[Data records]
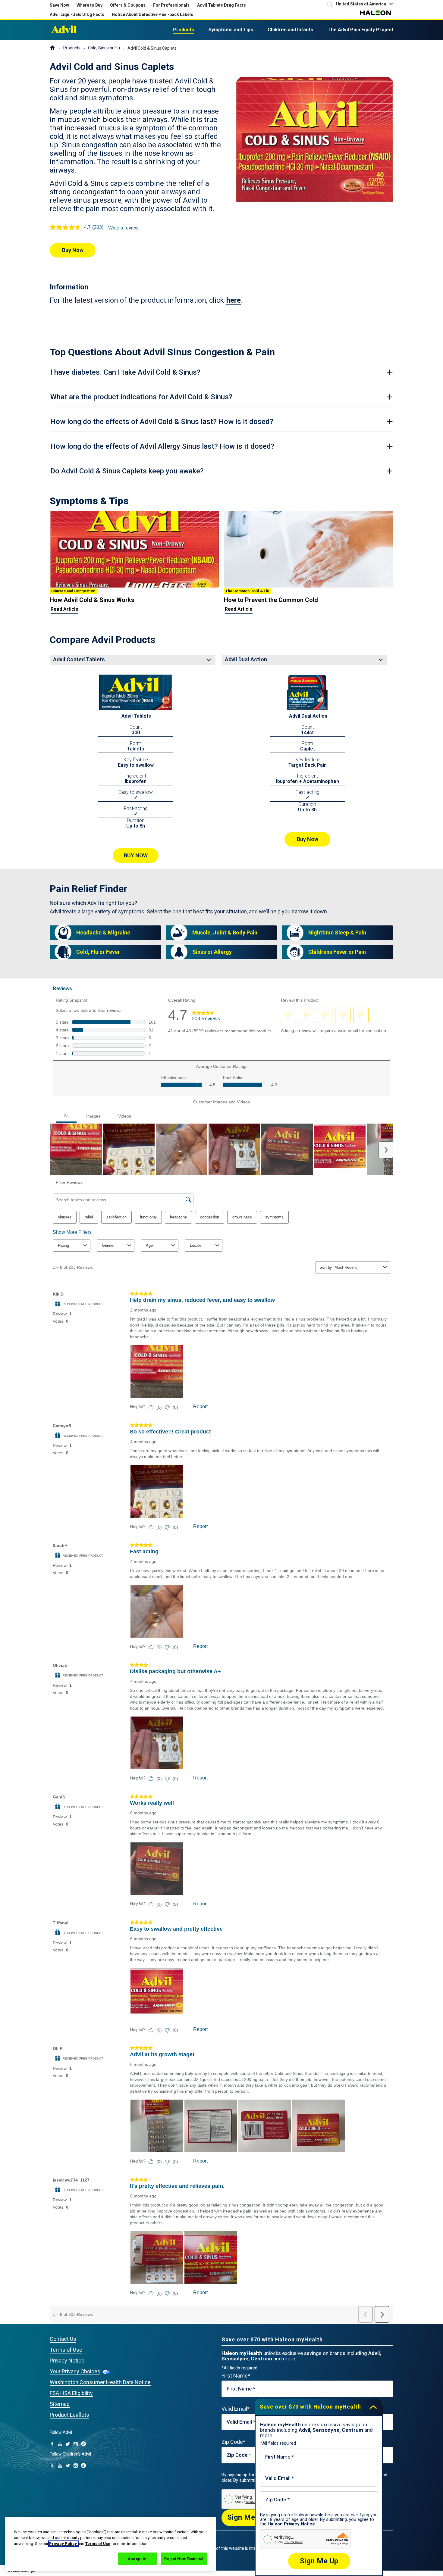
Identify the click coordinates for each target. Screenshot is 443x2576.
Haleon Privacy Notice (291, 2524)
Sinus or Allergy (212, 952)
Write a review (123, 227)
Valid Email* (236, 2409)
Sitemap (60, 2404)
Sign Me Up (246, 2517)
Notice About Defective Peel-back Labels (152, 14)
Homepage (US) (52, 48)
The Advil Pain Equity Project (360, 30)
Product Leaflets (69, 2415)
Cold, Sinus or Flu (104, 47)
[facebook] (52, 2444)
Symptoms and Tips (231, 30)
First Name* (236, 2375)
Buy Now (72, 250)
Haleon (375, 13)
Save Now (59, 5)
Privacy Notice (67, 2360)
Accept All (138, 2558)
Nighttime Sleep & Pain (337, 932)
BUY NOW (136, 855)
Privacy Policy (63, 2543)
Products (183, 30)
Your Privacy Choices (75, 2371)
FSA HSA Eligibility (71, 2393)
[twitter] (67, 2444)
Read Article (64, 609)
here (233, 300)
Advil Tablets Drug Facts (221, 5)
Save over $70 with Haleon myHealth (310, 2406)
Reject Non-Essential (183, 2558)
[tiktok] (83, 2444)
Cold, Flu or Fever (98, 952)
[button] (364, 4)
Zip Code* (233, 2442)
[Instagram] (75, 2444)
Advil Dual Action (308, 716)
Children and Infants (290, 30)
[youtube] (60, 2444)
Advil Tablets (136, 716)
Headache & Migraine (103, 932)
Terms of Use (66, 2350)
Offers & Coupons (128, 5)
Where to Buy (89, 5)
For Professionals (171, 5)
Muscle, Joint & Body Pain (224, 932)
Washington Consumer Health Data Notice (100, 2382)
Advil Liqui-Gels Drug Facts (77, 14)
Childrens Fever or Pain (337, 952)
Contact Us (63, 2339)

- What is required
Transcribe only what runs from the line with "Your Privacy Choices (75, 2371)" to the last line above, keeping every line exactly as written.

- Response area
Your Privacy Choices (75, 2371)
FSA HSA Eligibility (71, 2393)
[twitter] (67, 2444)
Read Article (64, 609)
here (233, 300)
Advil Tablets Drug Facts (221, 5)
Save over $70 with Haleon myHealth (310, 2406)
Reject Non-Essential (183, 2558)
[tiktok] (83, 2444)
Cold, Flu or Fever (98, 952)
[button] (364, 4)
Zip Code* (233, 2442)
[Instagram] (75, 2444)
Advil Dual Action (308, 716)
Children and Infants (290, 30)
[youtube] (60, 2444)
Advil Tablets (136, 716)
Headache & Migraine (103, 932)
Terms of Use (66, 2350)
Offers & Coupons (128, 5)
Where to Buy (89, 5)
For Professionals (171, 5)
Muscle, Joint & Body Pain (224, 932)
Washington Consumer Health Data Notice (100, 2382)
Advil Liqui-Gels Drug Facts (77, 14)
Childrens Fever or Pain (337, 952)
Contact Us (63, 2339)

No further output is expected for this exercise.